Study material |
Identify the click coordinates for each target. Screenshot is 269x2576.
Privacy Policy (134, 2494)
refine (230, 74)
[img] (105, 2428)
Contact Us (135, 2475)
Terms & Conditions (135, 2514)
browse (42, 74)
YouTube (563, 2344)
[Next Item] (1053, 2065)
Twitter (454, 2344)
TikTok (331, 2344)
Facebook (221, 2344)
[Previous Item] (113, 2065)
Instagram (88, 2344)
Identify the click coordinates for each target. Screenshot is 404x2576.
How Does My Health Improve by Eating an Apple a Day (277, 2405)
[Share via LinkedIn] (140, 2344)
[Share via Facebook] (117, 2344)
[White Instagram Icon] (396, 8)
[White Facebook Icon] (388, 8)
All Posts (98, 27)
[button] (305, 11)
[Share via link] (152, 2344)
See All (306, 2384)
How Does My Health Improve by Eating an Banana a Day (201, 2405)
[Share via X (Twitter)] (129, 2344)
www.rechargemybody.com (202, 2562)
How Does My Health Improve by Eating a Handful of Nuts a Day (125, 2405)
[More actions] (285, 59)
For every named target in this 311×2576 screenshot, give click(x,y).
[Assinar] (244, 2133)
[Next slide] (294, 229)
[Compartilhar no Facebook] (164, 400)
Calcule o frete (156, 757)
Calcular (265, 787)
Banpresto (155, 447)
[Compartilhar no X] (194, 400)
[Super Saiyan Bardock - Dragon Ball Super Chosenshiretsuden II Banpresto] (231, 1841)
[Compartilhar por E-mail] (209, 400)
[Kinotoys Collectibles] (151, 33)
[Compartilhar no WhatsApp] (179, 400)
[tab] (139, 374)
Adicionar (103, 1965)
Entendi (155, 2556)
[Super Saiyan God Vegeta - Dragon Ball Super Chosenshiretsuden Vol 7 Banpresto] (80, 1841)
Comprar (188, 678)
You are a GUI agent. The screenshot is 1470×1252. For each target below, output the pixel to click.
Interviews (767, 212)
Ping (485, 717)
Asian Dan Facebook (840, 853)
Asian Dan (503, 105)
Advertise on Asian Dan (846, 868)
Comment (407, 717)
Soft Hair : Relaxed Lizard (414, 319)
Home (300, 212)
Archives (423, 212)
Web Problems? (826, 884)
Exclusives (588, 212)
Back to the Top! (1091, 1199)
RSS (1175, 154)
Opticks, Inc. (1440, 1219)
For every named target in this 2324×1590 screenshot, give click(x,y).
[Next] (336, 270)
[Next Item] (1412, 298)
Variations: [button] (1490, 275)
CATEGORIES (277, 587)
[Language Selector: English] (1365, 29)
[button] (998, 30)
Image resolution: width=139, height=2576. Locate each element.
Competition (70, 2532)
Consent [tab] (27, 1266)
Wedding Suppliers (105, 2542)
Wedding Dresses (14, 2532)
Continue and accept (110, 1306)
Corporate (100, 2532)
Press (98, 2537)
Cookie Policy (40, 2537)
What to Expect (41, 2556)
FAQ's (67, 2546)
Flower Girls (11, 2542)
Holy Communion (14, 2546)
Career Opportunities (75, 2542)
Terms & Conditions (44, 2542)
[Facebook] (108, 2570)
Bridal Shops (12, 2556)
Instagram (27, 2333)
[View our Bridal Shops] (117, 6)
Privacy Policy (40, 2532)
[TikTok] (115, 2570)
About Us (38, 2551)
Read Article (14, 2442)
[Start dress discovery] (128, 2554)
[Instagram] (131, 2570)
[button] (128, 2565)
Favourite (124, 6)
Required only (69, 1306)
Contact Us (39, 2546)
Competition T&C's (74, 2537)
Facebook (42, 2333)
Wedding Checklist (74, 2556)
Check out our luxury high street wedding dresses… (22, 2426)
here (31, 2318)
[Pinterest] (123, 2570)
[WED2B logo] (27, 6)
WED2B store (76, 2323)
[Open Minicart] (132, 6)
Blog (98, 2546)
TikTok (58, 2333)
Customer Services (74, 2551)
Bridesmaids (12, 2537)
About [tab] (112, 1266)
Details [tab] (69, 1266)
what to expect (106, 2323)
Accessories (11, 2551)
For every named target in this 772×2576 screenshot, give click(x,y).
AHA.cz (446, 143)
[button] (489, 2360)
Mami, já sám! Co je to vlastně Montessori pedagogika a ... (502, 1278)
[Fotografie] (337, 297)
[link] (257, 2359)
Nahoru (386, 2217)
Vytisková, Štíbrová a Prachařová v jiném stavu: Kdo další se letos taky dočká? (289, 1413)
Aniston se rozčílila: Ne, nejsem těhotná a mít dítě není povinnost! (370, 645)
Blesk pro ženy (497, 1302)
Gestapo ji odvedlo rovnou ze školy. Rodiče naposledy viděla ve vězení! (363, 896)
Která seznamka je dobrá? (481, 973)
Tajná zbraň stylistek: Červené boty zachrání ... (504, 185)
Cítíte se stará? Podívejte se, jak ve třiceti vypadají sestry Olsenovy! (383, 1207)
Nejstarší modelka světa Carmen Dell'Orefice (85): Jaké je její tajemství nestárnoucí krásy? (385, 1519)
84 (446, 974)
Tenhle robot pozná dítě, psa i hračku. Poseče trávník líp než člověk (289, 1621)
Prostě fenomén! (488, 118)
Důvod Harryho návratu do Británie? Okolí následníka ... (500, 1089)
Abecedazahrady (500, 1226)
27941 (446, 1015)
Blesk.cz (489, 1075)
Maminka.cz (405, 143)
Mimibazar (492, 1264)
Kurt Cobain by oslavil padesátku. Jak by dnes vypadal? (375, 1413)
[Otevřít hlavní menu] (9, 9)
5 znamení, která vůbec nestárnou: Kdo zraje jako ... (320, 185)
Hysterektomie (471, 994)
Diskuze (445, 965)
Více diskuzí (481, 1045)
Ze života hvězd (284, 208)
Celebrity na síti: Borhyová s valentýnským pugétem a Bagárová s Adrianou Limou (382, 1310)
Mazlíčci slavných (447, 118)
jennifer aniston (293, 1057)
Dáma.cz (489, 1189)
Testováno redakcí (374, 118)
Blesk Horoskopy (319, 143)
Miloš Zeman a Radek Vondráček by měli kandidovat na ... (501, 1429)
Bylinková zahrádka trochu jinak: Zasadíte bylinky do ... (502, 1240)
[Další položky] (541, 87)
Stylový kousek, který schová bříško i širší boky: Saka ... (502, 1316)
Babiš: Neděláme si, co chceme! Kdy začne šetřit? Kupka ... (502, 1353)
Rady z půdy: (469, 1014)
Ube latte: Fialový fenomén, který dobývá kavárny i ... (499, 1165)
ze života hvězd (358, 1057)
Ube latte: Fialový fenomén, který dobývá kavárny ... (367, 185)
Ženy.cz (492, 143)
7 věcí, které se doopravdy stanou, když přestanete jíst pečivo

What to produce |
Your answer must be the full listing, copied exactly.

Solution below |
Identify the click coordinates for each target. Screenshot is 269x2576.
Privacy Policy (134, 2494)
refine (230, 74)
[img] (105, 2428)
Contact Us (135, 2475)
Terms & Conditions (135, 2514)
browse (42, 74)
YouTube (563, 2344)
[Next Item] (1053, 2065)
Twitter (454, 2344)
TikTok (331, 2344)
Facebook (221, 2344)
[Previous Item] (113, 2065)
Instagram (88, 2344)
Identify the click coordinates for each target. Screenshot is 404x2576.
How Does My Health Improve by Eating an Apple a Day (277, 2405)
[Share via LinkedIn] (140, 2344)
[Share via Facebook] (117, 2344)
[White Instagram Icon] (396, 8)
[White Facebook Icon] (388, 8)
All Posts (98, 27)
[button] (305, 11)
[Share via link] (152, 2344)
See All (306, 2384)
How Does My Health Improve by Eating an Banana a Day (201, 2405)
[Share via X (Twitter)] (129, 2344)
www.rechargemybody.com (202, 2562)
How Does My Health Improve by Eating a Handful of Nuts a Day (125, 2405)
[More actions] (285, 59)
For every named target in this 311×2576 screenshot, give click(x,y).
[Assinar] (244, 2133)
[Next slide] (294, 229)
[Compartilhar no Facebook] (164, 400)
Calcule o frete (156, 757)
Calcular (265, 787)
Banpresto (155, 447)
[Compartilhar no X] (194, 400)
[Super Saiyan Bardock - Dragon Ball Super Chosenshiretsuden II Banpresto] (231, 1841)
[Compartilhar por E-mail] (209, 400)
[Kinotoys Collectibles] (151, 33)
[Compartilhar no WhatsApp] (179, 400)
[tab] (139, 374)
Adicionar (103, 1965)
Entendi (155, 2556)
[Super Saiyan God Vegeta - Dragon Ball Super Chosenshiretsuden Vol 7 Banpresto] (80, 1841)
Comprar (188, 678)
You are a GUI agent. The screenshot is 1470×1252. For each target below, output the pixel to click.
Interviews (767, 212)
Ping (485, 717)
Asian Dan Facebook (840, 853)
Asian Dan (503, 105)
Advertise on Asian Dan (846, 868)
Comment (407, 717)
Soft Hair : Relaxed Lizard (414, 319)
Home (300, 212)
Archives (423, 212)
Web Problems? (826, 884)
Exclusives (588, 212)
Back to the Top! (1091, 1199)
RSS (1175, 154)
Opticks, Inc. (1440, 1219)
For every named target in this 2324×1590 screenshot, give click(x,y).
[Next] (336, 270)
[Next Item] (1412, 298)
Variations: [button] (1490, 275)
CATEGORIES (277, 587)
[Language Selector: English] (1365, 29)
[button] (998, 30)
Image resolution: width=139, height=2576. Locate each element.
Competition (70, 2532)
Consent [tab] (27, 1266)
Wedding Suppliers (105, 2542)
Wedding Dresses (14, 2532)
Continue and accept (110, 1306)
Corporate (100, 2532)
Press (98, 2537)
Cookie Policy (40, 2537)
What to Expect (41, 2556)
FAQ's (67, 2546)
Flower Girls (11, 2542)
Holy Communion (14, 2546)
Career Opportunities (75, 2542)
Terms & Conditions (44, 2542)
[Facebook] (108, 2570)
Bridal Shops (12, 2556)
Instagram (27, 2333)
[View our Bridal Shops] (117, 6)
Privacy Policy (40, 2532)
[TikTok] (115, 2570)
About Us (38, 2551)
Read Article (14, 2442)
[Start dress discovery] (128, 2554)
[Instagram] (131, 2570)
[button] (128, 2565)
Favourite (124, 6)
Required only (69, 1306)
Contact Us (39, 2546)
Competition T&C's (74, 2537)
Facebook (42, 2333)
Wedding Checklist (74, 2556)
Check out our luxury high street wedding dresses… (22, 2426)
here (31, 2318)
[Pinterest] (123, 2570)
[WED2B logo] (27, 6)
WED2B store (76, 2323)
[Open Minicart] (132, 6)
Blog (98, 2546)
TikTok (58, 2333)
Customer Services (74, 2551)
Bridesmaids (12, 2537)
About [tab] (112, 1266)
Details [tab] (69, 1266)
what to expect (106, 2323)
Accessories (11, 2551)
For every named target in this 772×2576 screenshot, give click(x,y).
AHA.cz (446, 143)
[button] (489, 2360)
Mami, já sám! Co je to vlastně Montessori pedagogika a ... (502, 1278)
[Fotografie] (337, 297)
[link] (257, 2359)
Nahoru (386, 2217)
Vytisková, Štíbrová a Prachařová v jiném stavu: Kdo další se letos taky dočká? (289, 1413)
Aniston se rozčílila: Ne, nejsem těhotná a mít dítě není povinnost! (370, 645)
Blesk pro ženy (497, 1302)
Gestapo ji odvedlo rovnou ze školy. Rodiče naposledy viděla ve vězení! (363, 896)
Která seznamka je dobrá? (481, 973)
Tajná zbraň stylistek: Červené boty zachrání ... (504, 185)
Cítíte se stará? Podívejte se, jak ve třiceti vypadají sestry Olsenovy! (383, 1207)
Nejstarší modelka světa Carmen Dell'Orefice (85): Jaké je její tajemství nestárnoucí krásy? (385, 1519)
84 (446, 974)
Tenhle robot pozná dítě, psa i hračku. Poseče trávník líp než člověk (289, 1621)
Prostě fenomén! (488, 118)
Důvod Harryho návratu do Británie? Okolí následníka ... (500, 1089)
Abecedazahrady (500, 1226)
27941 (446, 1015)
Blesk.cz (489, 1075)
Maminka.cz (405, 143)
Mimibazar (492, 1264)
Kurt Cobain by oslavil padesátku. Jak by dnes vypadal? (375, 1413)
[Otevřít hlavní menu] (9, 9)
5 znamení, která vůbec nestárnou: Kdo zraje jako ... (320, 185)
Hysterektomie (471, 994)
Diskuze (445, 965)
Více diskuzí (481, 1045)
Ze života hvězd (284, 208)
Celebrity na síti: Borhyová s valentýnským pugétem a Bagárová s Adrianou Limou (382, 1310)
Mazlíčci slavných (447, 118)
jennifer aniston (293, 1057)
Dáma.cz (489, 1189)
Testováno redakcí (374, 118)
Blesk Horoskopy (319, 143)
Miloš Zeman a Radek Vondráček by měli kandidovat na ... (501, 1429)
Bylinková zahrádka trochu jinak: Zasadíte bylinky do ... (502, 1240)
[Další položky] (541, 87)
Stylový kousek, který schová bříško i širší boky: Saka ... (502, 1316)
Babiš: Neděláme si, co chceme! Kdy začne šetřit? Kupka ... (502, 1353)
Rady z půdy: (469, 1014)
Ube latte: Fialový fenomén, který dobývá kavárny i ... (499, 1165)
ze života hvězd (358, 1057)
Ube latte: Fialový fenomén, který dobývá kavárny ... (367, 185)
Ženy.cz (492, 143)
7 věcí, které se doopravdy stanou, když přestanete jíst pečivo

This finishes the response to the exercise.